You can master the norms of stress, correct mistakes using special reference books and dictionaries. Some help can also be provided by knowledge of the types of Russian stress, typical patterns of its location in words and their forms.

47. ACCENT VARIANTS

Due to the heterogeneity and mobility of the Russian stress in the Russian language, there are words with the so-called double stress, or accent options. Options can be equal: barge - bargeA; tarpaulin - tarpaulin, however, most often the options allowed in the literary language are characterized as unequal, i.e. one of them is preferred: cottage cheese (main option) - cottage cheese (additional option).

Short list equitable accentological options.

apartments - sparkle - sparkle

apartments

barge - barge

dropped - dropped

bijouterie - loop - loop

bijouterie

delusional - delusional rust - rust

rust - meatballs - meatballs

rust

Otherwise - otherwise

Semantic variants - these are pairs of words in which the heterogeneity of stress is intended to distinguish the meaning of words:

flour - flour; vina - vina; sharpness (blades) - sharpness (witty expression); to be afraid (to be afraid) - to be afraid (to run), etc.

These pairs of words are called homographs, i.e., words that match in spelling but not in pronunciation.

List words that differ in their meaning depending on the accent.

busy (person) - busy (house); sharpened (pencil) - sharpened (prisoner); portable (radio receiver) - portable (value);

transitional (score, bridge) - transitional (age); submerged (on the platform) - submerged (in water);

approximate (to something) - approximate (close);

draft (age) - draft (calling);

developed (child, industry) - developed (mentally; activity developed by us) - developed (untwisted: developed hair);

characteristic (person) - characteristic (act); linguistic (related to the verbal expression of thought) - linguistic (related to the organ in the oral cavity).

Stylistic options - these are pairs of words that, depending on the place of stress, are used in different styles of speech:

bite (common word) - bite (special);

silk (common) - silk (poetic).

Normative-chronological options - these are pairs of words in which heterogeneity is associated with the time period of the use of this word in speech:

spare (modern) - spare (obsolete); Ukrainian (modern) - Ukrainian (obsolete);

angle (modern) - angle Urs (obsolete).

48. STRESS IN NOUNS

Many errors occur in the pronunciation of nouns during their declension, i.e., changing in cases and numbers.

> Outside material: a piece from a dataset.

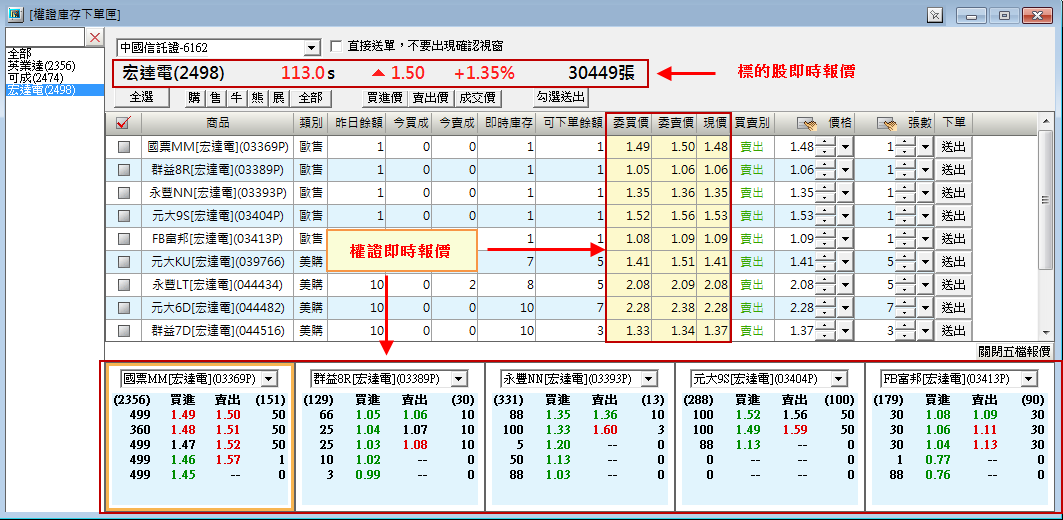The image size is (1063, 520).
Task: Tick the checkbox for 元大KU[宏達電](039766)
Action: 124,262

It is necessary to know whether the stress moves or does not move in a given word, and if it does, then on which syllable. There are different groups of nouns depending on the stability of the place of stress in them.

Nouns with fixed stress based on (n). In the nouns listed below, the stress always falls on the stem, that is, it does not move to the ending when changing in numbers and cases.

examples: leisure, drop, pocket, minus, landscape, song, honor, profit, profile, convocation, means, etc.

In some words it is possible deviations from the general rule in the prepositional singular, if this form is used with a preposition "in" ("in") and has an ending - y (-y). In this case, the stress moves to this ending: in sight, in captivity, in hops.

Nouns with a fixed accent on the ending (o). If masculine nouns in the nominative (or accusative) case of the singular do not have an ending (the so-called zero ending), then the stress is forced to move to the stem. The same happens in separate words in the form of the genitive plural.

examples: garage, graph, heat, tourniquet, wand, border, hook, lichen, chunk, ski track, almond, walrus, regiment, belt, boundary, ruble, bench, foot, foot, circulation, iron, hill, crystal, spike, jester, yula, language, amber, etc.

Nouns with moving stress.

In Russian, there are groups of nouns with mobile stress, which moves from stem to ending and from ending to stem.

49. MOVABLE ACCENT IN NOUNS (TYPES 1-3)

Distinguish five types moving stress in nouns.

Type 1. The stress from the stem of the singular noun moves to the ending of the plural noun.

examples: ball, board, shaft, fan, monogram, year, goal, director, doctor, circle, camp, district, order, sail, sable, build, soup, tone, poplar, bargaining, move, chorus, tea, closet, headquarters and others

If any of the nouns of this type is used in a prepositional case with the ending - at, then the stress moves to this ending: on the ball, in the forest, on the shaft, in the circle, in the year, in the closet.

Type 2. The stress from the stem of the singular noun and in the nominative (and also in the accusative, if the noun is inanimate) plural is moved to the ending in the oblique plural.

The second type almost completely repeats the first, with the exception of the stress in the nominative plural.

examples: statement, wolf, position, beast, stone, root, fortress, trifle, news, Hoop, guy, story, sermon, tablecloth, speed, shadow, church, quarter, gap, etc.

Type 3. The stress from the end of the singular noun is moved to the stem of the plural noun.

The third type of mobile stress is opposite to the second type.

examples: widow, thunderstorm, snake, needle, hut, ring, moon, window, wasp, pig, family, sister, rock, owl, pine, glass, dragonfly, stanza, prison, bridle, etc.

50. MOVABLE ACCENT IN NOUNS (TYPES 4-5)

Type 4. The stress from the ending of the singular noun moves to the stem of the noun in three plural cases - nominative, genitive and accusative. In the remaining cases of the plural noun (dative, instrumental and prepositional), the stress on the ending is preserved.

This type of nouns is characterized by fluctuations in stress under the influence of the previous type.

examples: flea, furrow, lip, gland, interA, stripe, earring, frying pan, settlement, string, trail.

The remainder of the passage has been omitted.